Copy the data below verbatim, beginning at the line that contains "Screen dimensions: 509x329" and ending after the line that contains "point(998,60)".

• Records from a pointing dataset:

____________

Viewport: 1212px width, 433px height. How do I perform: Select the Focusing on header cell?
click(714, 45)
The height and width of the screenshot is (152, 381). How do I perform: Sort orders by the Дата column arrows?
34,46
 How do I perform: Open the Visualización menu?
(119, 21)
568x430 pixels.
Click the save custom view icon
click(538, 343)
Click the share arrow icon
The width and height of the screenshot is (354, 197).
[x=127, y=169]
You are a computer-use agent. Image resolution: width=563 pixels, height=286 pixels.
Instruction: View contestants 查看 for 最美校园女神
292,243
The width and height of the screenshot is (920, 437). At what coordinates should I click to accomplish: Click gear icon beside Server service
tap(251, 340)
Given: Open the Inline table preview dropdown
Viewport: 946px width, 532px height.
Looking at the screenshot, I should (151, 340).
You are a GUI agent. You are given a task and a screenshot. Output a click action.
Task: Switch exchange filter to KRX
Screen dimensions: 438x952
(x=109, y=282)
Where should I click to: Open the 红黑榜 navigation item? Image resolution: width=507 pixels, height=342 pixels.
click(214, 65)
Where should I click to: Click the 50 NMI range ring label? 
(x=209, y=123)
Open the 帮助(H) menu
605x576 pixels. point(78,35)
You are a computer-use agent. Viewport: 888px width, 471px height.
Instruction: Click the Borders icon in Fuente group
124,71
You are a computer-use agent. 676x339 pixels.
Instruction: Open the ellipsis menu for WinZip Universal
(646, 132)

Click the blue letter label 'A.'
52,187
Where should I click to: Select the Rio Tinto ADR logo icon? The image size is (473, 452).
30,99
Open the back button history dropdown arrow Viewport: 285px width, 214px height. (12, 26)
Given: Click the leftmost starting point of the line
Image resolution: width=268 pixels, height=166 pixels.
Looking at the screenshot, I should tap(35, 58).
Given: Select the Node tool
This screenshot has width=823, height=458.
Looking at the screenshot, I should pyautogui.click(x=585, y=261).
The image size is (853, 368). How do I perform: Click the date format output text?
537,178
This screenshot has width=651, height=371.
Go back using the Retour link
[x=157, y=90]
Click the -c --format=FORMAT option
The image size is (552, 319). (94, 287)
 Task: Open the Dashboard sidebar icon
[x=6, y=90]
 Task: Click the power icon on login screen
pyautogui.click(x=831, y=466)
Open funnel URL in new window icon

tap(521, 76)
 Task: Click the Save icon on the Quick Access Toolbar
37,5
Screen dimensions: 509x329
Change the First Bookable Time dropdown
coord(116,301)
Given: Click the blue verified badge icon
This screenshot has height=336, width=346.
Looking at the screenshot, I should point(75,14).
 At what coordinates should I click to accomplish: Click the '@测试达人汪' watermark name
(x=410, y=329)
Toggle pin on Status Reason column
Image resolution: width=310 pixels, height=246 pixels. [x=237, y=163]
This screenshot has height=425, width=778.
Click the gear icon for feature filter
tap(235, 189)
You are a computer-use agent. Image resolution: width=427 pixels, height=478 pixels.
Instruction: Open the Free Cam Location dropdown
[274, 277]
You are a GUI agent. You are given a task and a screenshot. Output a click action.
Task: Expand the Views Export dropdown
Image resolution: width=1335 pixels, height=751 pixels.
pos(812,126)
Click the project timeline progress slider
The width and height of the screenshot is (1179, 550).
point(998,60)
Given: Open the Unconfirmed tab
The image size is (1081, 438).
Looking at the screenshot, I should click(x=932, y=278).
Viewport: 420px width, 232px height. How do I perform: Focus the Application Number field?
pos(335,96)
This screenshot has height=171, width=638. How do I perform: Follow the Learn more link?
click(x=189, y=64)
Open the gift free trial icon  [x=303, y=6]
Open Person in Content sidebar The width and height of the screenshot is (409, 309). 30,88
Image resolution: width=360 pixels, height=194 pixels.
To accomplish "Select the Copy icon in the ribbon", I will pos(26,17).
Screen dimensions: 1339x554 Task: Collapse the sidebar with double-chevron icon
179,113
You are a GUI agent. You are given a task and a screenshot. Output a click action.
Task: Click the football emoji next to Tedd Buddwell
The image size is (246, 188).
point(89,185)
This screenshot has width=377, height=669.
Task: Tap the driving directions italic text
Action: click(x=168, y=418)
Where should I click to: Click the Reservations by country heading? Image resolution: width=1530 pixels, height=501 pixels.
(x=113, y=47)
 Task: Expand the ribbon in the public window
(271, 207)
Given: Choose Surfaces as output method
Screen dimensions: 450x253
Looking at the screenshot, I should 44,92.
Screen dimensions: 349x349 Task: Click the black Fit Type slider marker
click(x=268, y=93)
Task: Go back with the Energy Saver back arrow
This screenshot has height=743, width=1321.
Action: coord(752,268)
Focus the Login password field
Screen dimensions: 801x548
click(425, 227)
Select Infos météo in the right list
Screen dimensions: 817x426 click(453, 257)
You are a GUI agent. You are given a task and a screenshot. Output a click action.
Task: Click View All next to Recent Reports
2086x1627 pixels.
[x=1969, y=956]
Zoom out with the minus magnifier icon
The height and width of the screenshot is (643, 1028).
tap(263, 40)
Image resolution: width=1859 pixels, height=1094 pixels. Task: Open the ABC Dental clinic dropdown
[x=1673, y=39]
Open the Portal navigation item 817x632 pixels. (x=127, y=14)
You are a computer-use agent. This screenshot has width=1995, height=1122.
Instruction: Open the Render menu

____________

• PROBLEM SOLUTION:
Screen dimensions: 509x329
Change the First Bookable Time dropdown
coord(116,301)
Given: Click the blue verified badge icon
This screenshot has height=336, width=346.
Looking at the screenshot, I should point(75,14).
 At what coordinates should I click to accomplish: Click the '@测试达人汪' watermark name
(x=410, y=329)
Toggle pin on Status Reason column
Image resolution: width=310 pixels, height=246 pixels. [x=237, y=163]
This screenshot has height=425, width=778.
Click the gear icon for feature filter
tap(235, 189)
You are a computer-use agent. Image resolution: width=427 pixels, height=478 pixels.
Instruction: Open the Free Cam Location dropdown
[274, 277]
You are a GUI agent. You are given a task and a screenshot. Output a click action.
Task: Expand the Views Export dropdown
Image resolution: width=1335 pixels, height=751 pixels.
pos(812,126)
Click the project timeline progress slider
The width and height of the screenshot is (1179, 550).
point(998,60)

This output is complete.